By: Sdiqa Tufan
It was the last days of our university exams. Before class, I used to go to English Language Center early in the morning. I was on my way there when I received the call from my friend. “Where are you?” she asked. I told her.
Before long, she delivered the news that we had been fearing all along.
“The Taliban closed the universities,” she said.
In a moment, I felt all my dreams I had worked so hard to build shattering around me. I couldn’t believe it at first. I checked my social media feeds. And straight away, I saw someone had shared the announcement of the Taliban.
I’m a political science and international relations student at Avicenna University in my sixth semester. I studied my lessons with passion, excitement, and eager hope. I travelled long distances on many types of transport, I overcame economic barriers, and faced social challenges, just to reach the destination where I could read, study, and learn.
Three semesters, I studied under the new Taliban regime as problems mounted. I accepted them on face value, abiding by all kinds of rules and regulations that the Taliban imposed. I had one goal – to achieve my dream of graduating from university, and I would do whatever it took to get there.
I had made a vow to myself to escape the darkness and ignorance. I didn’t want to lead a humiliating and blind life. I wanted to live consciously. The truth is, I didn’t even want a ‘normal’ life. I knew that something greater is possible through education and knowledge.

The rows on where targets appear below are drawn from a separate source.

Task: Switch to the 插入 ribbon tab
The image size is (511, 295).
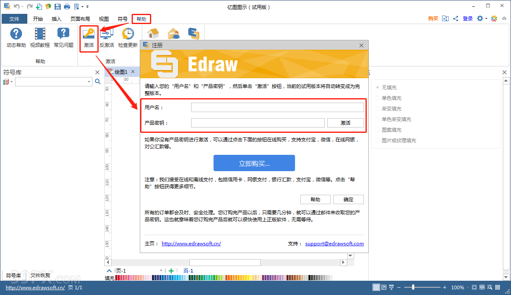Action: click(x=56, y=19)
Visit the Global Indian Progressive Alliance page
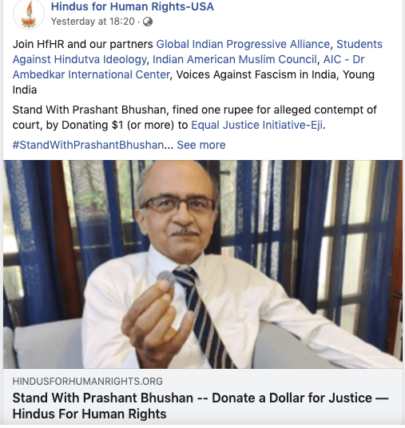This screenshot has width=405, height=428. 243,44
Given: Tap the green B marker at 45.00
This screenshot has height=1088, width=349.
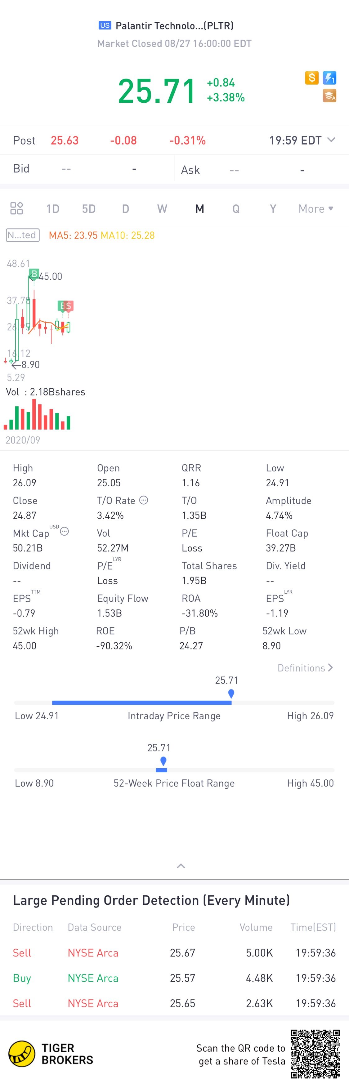Looking at the screenshot, I should (34, 274).
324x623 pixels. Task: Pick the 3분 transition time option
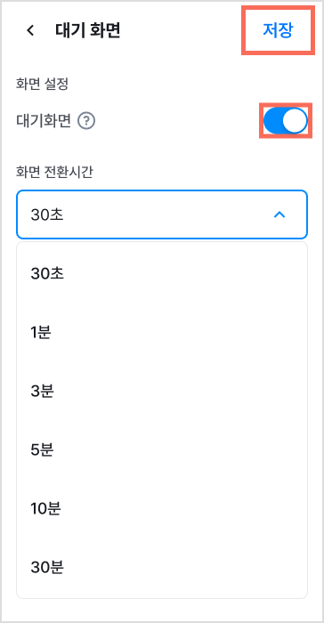[162, 392]
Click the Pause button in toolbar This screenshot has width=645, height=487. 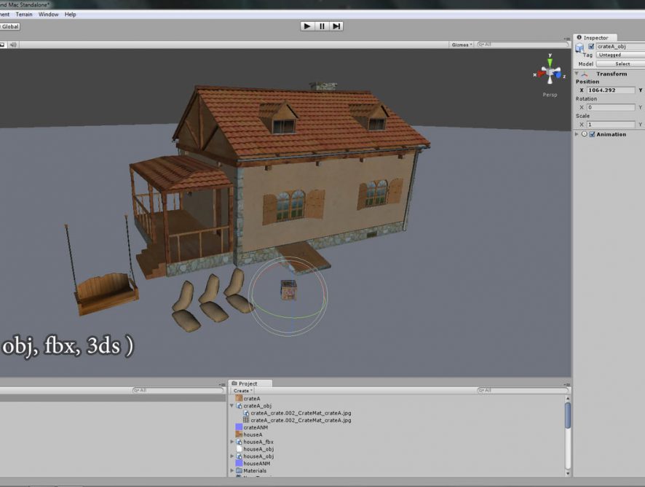click(x=321, y=26)
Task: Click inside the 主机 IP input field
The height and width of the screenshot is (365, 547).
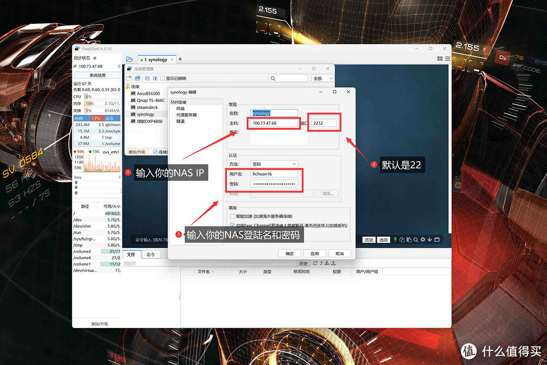Action: tap(274, 123)
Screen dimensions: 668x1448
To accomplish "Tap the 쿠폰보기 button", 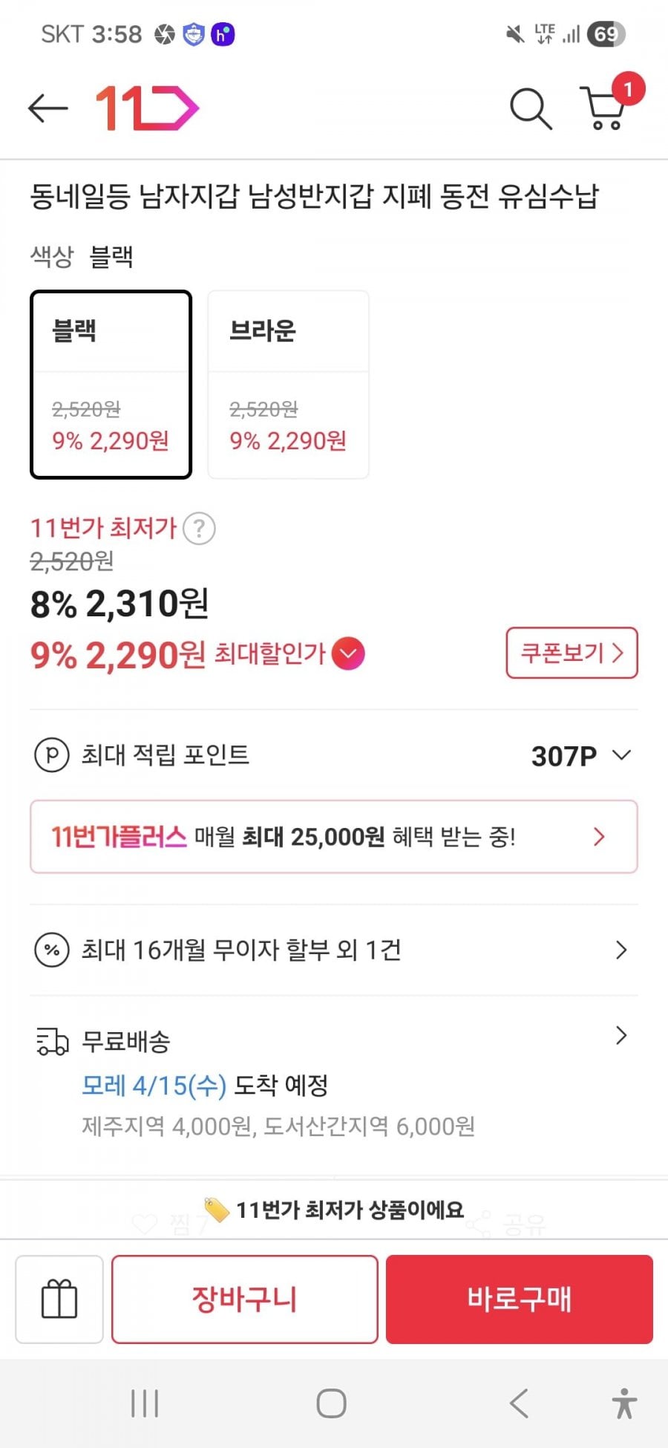I will click(x=572, y=653).
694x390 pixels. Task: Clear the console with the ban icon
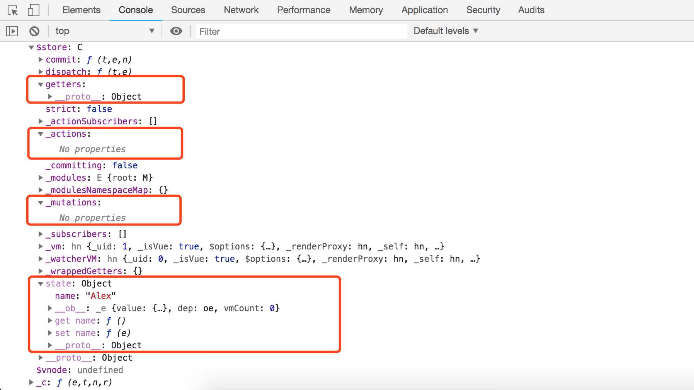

When I heard the university was closed, time stopped. It was as if the world came to an end. All the love and passion for my goals turned into equally strong pangs of inescapable pain and regret.
I continued walking in the direction of the English Language Center. At least I could still go there. But on the way, I saw girls from Kaaj and Kausar Danish tuition centers walking in the street crying, their books in their hands.
“What’s happened?” I asked them.
“They closed the tuition center,” they replied. “Girls can’t study anymore.”
One of the girls asked me a question that I still don’t have an answer for.
“Tell me sister, by God, what is our sin?” she asked. I said nothing.
I felt a rush of hatred filling me up. The women and girls of Afghanistan were being buried alive – along with their dreams. In an instant, it felt like the bright and beautiful sun above us disappeared in front of my eyes. I was utterly deflated. Completely suffocated.
To those who created a situation where these inequalities are possible, where this oppression and tyranny is allowed, I say to you, you turned the lives of 36 million people backwards. You are watching the younger generation be destroyed and half of Afghan society be wiped out. You collected your luggage and left Afghanistan to go and live in the wealthiest countries in the world. Your sons and daughters study in the safest and most respected universities in the world.
You sold our bodies and minds over to buy a bit of comfort for yourselves and your children. It was you who brought this darkness into the lives of millions of people with your corruption, false promises and discrimination. We may not be able to explain why you have delivered us into this, but we will never forget the great and irreparable suffering you left us with.